**Task details:** Of the lines below, reproduce exactly those from the line containing "Click the green 7.9 BC score badge" to the end, including both the first and the last.

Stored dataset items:
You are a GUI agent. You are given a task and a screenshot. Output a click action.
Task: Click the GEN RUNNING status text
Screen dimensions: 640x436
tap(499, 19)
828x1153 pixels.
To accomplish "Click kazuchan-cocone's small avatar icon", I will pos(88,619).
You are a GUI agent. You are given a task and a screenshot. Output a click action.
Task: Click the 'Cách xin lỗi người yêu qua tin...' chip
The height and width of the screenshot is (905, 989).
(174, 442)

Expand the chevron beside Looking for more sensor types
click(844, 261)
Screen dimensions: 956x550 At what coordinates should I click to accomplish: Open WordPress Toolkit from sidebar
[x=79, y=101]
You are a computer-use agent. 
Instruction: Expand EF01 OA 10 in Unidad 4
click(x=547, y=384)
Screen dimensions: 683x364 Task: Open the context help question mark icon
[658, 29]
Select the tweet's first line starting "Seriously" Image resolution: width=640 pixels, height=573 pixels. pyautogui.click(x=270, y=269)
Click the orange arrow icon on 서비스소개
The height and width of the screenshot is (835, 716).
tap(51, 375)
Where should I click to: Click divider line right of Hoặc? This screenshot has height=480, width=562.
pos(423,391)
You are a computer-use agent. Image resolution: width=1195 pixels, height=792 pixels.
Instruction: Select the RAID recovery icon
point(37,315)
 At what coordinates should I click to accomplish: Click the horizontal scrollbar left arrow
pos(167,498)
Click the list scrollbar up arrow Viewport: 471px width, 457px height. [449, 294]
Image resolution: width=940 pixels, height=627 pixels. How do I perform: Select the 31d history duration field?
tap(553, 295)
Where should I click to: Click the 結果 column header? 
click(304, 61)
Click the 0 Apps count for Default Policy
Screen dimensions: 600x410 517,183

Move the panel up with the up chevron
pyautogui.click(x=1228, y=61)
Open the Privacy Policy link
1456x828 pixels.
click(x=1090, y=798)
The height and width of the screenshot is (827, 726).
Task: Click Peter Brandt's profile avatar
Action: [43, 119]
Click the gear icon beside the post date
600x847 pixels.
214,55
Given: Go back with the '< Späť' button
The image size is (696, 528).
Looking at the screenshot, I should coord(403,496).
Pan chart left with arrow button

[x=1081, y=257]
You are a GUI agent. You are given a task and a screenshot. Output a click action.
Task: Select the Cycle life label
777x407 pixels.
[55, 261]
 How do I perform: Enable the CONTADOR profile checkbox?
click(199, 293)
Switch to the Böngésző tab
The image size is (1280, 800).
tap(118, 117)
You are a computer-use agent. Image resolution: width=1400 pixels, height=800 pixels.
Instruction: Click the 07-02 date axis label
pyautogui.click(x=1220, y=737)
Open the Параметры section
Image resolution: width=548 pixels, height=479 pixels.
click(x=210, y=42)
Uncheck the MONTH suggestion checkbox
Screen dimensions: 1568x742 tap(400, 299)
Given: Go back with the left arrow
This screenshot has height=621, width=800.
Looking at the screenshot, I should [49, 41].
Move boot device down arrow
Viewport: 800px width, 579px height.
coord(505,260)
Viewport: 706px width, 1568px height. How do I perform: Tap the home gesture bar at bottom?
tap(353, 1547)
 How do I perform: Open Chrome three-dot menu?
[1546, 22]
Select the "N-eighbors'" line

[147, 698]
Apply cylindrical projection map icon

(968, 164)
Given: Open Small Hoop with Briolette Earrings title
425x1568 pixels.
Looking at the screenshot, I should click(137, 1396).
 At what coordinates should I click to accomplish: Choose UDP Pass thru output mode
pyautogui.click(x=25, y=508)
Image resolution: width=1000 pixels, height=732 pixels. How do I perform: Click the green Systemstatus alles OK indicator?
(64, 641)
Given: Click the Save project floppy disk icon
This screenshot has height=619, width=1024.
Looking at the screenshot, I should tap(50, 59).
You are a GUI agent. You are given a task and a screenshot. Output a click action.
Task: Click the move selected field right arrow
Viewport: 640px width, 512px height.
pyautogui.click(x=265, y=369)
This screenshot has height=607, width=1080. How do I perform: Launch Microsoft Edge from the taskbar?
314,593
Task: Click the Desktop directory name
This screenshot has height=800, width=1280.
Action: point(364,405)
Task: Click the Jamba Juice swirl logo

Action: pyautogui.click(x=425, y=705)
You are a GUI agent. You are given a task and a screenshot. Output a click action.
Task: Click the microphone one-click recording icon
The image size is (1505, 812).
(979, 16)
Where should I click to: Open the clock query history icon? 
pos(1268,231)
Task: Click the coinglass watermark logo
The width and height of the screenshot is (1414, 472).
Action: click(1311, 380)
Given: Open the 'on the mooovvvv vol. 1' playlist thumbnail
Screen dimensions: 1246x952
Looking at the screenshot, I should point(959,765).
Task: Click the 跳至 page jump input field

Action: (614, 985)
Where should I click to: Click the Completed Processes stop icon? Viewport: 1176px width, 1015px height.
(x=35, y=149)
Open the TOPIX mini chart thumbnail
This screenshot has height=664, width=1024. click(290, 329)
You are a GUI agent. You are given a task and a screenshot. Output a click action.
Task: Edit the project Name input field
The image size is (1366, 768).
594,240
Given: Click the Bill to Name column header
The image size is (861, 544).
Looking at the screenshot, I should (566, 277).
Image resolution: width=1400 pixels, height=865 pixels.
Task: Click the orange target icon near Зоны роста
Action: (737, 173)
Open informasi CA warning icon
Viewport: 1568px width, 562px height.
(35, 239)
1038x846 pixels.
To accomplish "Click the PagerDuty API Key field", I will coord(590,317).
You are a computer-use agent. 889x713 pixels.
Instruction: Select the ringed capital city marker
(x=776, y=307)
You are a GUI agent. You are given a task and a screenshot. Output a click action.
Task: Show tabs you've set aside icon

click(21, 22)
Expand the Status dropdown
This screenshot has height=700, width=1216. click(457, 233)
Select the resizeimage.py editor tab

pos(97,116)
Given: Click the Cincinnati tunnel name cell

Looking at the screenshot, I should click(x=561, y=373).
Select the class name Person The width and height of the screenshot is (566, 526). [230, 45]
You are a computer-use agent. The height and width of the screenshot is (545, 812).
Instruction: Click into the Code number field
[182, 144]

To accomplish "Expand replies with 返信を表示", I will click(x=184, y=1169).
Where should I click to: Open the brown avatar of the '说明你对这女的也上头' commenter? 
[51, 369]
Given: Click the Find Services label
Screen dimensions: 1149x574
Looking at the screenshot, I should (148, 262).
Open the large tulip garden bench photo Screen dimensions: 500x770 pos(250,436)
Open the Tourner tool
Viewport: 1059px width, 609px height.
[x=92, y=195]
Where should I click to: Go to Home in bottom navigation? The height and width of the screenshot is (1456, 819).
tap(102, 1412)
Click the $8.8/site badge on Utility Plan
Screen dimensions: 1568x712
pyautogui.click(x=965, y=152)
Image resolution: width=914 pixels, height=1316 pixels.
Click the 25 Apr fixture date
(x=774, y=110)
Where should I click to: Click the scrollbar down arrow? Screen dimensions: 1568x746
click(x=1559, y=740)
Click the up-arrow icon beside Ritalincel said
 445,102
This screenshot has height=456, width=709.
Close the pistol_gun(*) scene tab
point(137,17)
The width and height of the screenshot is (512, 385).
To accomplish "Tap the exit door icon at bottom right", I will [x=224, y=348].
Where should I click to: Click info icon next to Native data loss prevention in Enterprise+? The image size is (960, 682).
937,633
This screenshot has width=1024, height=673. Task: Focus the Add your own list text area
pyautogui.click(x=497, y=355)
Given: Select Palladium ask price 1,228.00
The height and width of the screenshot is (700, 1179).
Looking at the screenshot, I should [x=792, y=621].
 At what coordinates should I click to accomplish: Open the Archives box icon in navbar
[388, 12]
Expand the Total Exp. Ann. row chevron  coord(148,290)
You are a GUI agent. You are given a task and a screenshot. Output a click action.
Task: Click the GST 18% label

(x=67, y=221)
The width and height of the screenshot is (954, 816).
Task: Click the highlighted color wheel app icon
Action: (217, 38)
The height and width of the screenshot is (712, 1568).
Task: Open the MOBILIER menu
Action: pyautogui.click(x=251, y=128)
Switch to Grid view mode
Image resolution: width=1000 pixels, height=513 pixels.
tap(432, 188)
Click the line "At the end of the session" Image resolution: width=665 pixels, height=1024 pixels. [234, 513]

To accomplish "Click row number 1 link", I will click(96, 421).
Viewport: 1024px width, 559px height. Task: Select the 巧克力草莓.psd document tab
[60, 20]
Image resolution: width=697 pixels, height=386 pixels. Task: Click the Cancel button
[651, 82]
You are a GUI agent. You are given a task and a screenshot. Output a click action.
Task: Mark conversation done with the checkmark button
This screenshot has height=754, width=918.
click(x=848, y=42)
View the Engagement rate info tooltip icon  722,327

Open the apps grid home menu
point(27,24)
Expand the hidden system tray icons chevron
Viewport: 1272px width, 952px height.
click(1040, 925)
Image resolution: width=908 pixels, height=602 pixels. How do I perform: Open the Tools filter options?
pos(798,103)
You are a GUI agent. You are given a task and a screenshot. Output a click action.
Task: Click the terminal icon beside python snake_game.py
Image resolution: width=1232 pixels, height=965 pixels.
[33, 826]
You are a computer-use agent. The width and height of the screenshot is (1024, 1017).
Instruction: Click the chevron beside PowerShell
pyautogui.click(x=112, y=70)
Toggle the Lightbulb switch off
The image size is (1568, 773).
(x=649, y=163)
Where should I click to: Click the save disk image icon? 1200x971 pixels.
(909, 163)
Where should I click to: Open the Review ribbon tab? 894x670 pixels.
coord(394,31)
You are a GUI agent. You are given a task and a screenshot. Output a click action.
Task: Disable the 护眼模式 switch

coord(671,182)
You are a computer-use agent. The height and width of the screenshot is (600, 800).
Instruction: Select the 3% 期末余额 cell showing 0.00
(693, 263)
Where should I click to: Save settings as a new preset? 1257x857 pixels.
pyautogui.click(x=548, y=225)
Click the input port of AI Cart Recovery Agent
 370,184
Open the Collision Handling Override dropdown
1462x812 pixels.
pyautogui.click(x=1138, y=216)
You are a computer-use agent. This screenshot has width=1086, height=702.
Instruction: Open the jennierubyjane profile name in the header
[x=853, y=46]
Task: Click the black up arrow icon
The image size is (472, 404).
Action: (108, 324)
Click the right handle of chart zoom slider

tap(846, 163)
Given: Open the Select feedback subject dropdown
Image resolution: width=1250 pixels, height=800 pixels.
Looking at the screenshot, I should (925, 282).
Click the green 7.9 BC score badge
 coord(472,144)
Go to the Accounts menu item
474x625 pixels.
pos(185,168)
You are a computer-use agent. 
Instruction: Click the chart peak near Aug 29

**Result of this task:**
Click the green 7.9 BC score badge
 coord(472,144)
Go to the Accounts menu item
474x625 pixels.
pos(185,168)
You are a computer-use agent. 
Instruction: Click the chart peak near Aug 29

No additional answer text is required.